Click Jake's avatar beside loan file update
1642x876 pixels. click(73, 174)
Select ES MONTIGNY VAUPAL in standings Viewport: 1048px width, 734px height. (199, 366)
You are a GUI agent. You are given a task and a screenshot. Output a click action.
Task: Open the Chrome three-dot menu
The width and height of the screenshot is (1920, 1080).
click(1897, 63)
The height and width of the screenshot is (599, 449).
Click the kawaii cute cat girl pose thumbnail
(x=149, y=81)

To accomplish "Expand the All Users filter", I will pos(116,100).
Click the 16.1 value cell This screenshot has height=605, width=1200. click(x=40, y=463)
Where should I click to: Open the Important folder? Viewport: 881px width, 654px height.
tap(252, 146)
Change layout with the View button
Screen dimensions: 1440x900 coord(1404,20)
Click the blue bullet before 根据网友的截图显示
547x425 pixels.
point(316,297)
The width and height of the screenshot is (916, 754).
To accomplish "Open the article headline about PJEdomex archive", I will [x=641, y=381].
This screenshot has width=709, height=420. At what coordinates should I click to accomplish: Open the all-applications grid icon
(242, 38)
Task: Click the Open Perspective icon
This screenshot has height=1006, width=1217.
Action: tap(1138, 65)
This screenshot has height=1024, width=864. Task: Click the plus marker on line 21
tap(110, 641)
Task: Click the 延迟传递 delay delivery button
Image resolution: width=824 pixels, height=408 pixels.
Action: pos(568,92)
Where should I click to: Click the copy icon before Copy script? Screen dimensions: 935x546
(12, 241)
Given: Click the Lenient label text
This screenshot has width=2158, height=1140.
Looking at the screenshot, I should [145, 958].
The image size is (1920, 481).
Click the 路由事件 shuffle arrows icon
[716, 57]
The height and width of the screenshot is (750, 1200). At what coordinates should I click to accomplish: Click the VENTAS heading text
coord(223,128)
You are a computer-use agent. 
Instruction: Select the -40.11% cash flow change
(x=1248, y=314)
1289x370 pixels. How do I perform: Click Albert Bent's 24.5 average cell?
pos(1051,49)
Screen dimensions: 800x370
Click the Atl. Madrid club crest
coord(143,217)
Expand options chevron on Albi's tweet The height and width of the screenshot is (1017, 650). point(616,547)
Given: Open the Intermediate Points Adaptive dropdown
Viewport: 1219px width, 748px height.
☆ ☆ ☆ ☆
# [What is required]
So that nothing is lost, return the listing exactly and completely.

# [Result for this task]
Click Jake's avatar beside loan file update
1642x876 pixels. click(73, 174)
Select ES MONTIGNY VAUPAL in standings Viewport: 1048px width, 734px height. (199, 366)
You are a GUI agent. You are given a task and a screenshot. Output a click action.
Task: Open the Chrome three-dot menu
The width and height of the screenshot is (1920, 1080).
click(1897, 63)
The height and width of the screenshot is (599, 449).
Click the kawaii cute cat girl pose thumbnail
(x=149, y=81)

To accomplish "Expand the All Users filter", I will pos(116,100).
Click the 16.1 value cell This screenshot has height=605, width=1200. click(x=40, y=463)
Where should I click to: Open the Important folder? Viewport: 881px width, 654px height.
tap(252, 146)
Change layout with the View button
Screen dimensions: 1440x900 coord(1404,20)
Click the blue bullet before 根据网友的截图显示
547x425 pixels.
point(316,297)
The width and height of the screenshot is (916, 754).
To accomplish "Open the article headline about PJEdomex archive", I will [x=641, y=381].
This screenshot has width=709, height=420. At what coordinates should I click to accomplish: Open the all-applications grid icon
(242, 38)
Task: Click the Open Perspective icon
This screenshot has height=1006, width=1217.
Action: tap(1138, 65)
This screenshot has height=1024, width=864. Task: Click the plus marker on line 21
tap(110, 641)
Task: Click the 延迟传递 delay delivery button
Image resolution: width=824 pixels, height=408 pixels.
Action: pos(568,92)
Where should I click to: Click the copy icon before Copy script? Screen dimensions: 935x546
(12, 241)
Given: Click the Lenient label text
This screenshot has width=2158, height=1140.
Looking at the screenshot, I should [145, 958].
The image size is (1920, 481).
Click the 路由事件 shuffle arrows icon
[716, 57]
The height and width of the screenshot is (750, 1200). At what coordinates should I click to accomplish: Click the VENTAS heading text
coord(223,128)
You are a computer-use agent. 
Instruction: Select the -40.11% cash flow change
(x=1248, y=314)
1289x370 pixels. How do I perform: Click Albert Bent's 24.5 average cell?
pos(1051,49)
Screen dimensions: 800x370
Click the Atl. Madrid club crest
coord(143,217)
Expand options chevron on Albi's tweet The height and width of the screenshot is (1017, 650). point(616,547)
Given: Open the Intermediate Points Adaptive dropdown
Viewport: 1219px width, 748px height.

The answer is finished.